Innovations in data science provide huge opportunities to improve the way we develop policy, and design and deliver public services.
We need to make sure that we are responsible in the way we use data. So, last year, GDS published the beta version of the Data Science Ethical Framework.
Teams should feel confident that they are using data science responsibly. Policy makers also need to be well informed in order to take advantage of the insights data science provides. The framework helps them do this.
The current framework brings together good practice guidance in data science and gives advice beyond data protection legislation. It stipulates that data science work should adhere to 6 principles:
- Start with clear user need and public benefit
- Use data and tools which have the minimum intrusion necessary
- Create robust data science models
- Be alert to public perceptions
- Be as open and accountable as possible
- Keep data secure
Over the past year, we have collaborated with experts both inside and outside of government to improve the beta version of the framework. We worked with government data scientists as well as academics, civil society and the wider industry.
Working with the public sector
One organisation helping us to develop the framework is Essex County Council (ECC), as part of its work on the Essex Data programme, an Essex Partners initiative. Like others in the public sector, Essex Partners is exploring how to share and use data to improve services.

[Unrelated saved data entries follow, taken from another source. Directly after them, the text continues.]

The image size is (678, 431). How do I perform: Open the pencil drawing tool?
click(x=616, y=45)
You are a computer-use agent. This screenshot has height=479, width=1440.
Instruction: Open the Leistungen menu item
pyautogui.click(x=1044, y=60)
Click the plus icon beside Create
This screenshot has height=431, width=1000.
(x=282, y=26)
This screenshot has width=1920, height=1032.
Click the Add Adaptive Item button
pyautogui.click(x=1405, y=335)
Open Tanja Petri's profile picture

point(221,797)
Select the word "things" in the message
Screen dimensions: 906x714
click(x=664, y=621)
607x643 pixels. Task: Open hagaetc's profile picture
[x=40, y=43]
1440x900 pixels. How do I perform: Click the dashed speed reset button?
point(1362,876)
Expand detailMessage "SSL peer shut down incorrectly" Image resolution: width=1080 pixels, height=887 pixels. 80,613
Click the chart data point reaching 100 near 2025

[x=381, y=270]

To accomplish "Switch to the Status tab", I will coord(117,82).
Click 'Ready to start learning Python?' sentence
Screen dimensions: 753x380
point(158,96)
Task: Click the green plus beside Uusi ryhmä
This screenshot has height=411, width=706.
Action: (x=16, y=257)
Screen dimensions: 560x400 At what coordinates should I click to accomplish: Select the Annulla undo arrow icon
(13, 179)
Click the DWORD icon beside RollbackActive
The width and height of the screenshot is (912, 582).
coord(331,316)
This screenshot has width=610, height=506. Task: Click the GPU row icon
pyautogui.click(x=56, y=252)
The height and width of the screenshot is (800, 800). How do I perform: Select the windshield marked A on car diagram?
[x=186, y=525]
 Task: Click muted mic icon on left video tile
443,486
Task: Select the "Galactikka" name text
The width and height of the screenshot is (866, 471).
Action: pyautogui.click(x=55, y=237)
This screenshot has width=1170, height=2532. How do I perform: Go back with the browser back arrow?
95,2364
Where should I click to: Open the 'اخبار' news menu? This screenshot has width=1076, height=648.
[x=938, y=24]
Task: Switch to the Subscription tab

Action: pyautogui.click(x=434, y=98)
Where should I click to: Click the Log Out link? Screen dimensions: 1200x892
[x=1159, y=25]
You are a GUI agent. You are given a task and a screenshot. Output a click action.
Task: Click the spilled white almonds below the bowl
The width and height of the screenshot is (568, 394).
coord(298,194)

They are investigating whether they can develop an approach to predicting risk which might enable early intervention.
Liz Ridler, Delivery and Evaluation Lead in Public Service Reform at ECC, is leading this sensitive work in the Essex Data Programme to link personal pseudonymised data between partner organisations.
The information being shared is personal, from vulnerable groups in challenging circumstances, so ECC and its stakeholders recognise that it is vital to treat the data ethically.
Our work with Liz has taught us a great deal about what considerations users need to make. A good example is a key question Liz highlighted:
If we use data to predict where those at high risk of domestic abuse were, before it happened, we could act to reduce the risk. Because we're talking about risk, are we pre-empting and labelling groups that haven’t actually experienced this outcome? Are we affecting an outcome that would otherwise not have occurred? On the other hand, failure to share data could lead to a negative outcome that could have been avoided – which is the ethical thing to do?
Ensuring that ethical considerations of research projects are given appropriate attention is not new for ECC but in the context of data science and predictive analytics it is. Essex Partners have used the framework to address this new challenging area.
The checklist which forms part of the framework has been particularly useful. It helped the team to analyse the ethical issues around their ECC Domestic Abuse prototype and the Gangs, Violence and Vulnerability prototype.
The framework helped them structure conversations with key stakeholders involved in the project. As a result of these conversations, they’ve been able to demonstrate that the right modifications were built into the project approach. For example, to answer the question 'what is the quality of the data?', they explored issues around potential bias when making data-driven decisions.
Instead of analysing one dataset to produce recommendations for decision makers to use, they combined that dataset with other sources of information to create a more accurate analytical output. This is because one dataset on its own may contain a sample of data that is skewed because it's not representative enough.
It’s essential that the programme sparks a shift in the perception of data projects and sharing data across Essex Partners. The framework is a practical tool which has helped do this while understanding the ethical issues at play, ensuring innovation won't compromise ethics.
The collaboration and feedback from people like Liz at ECC has been invaluable. We’ve learnt how important the framework is for structuring conversations between data science practitioners and policy makers. This promotes a culture change – essential for making better use of data across the public sector.
We’ve also held a series of roundtables to discuss the update. We have spoken to people across the industry and academics in the fields of data science, law and philosophy. We have also spoken to our primary users – government data scientists and policy makers.
We worked closely with the British Academy and Royal Society reviewers of the 'Data management and use: governance in the 21st century' report to learn from their expertise.
This process has allowed us to identify key areas for improvement in the framework.
We also want to clarify the framework’s purpose – to share the standards we expect data projects to follow and clearly communicate this to maintain trust.
A new iteration of the framework will be published soon. However, there will never be a ‘final’ version. It will continue to evolve as technology evolves.
We want to stay at the forefront of that conversation not only in the UK but globally, too. We will therefore continue to work with departments to ensure that the framework adds value.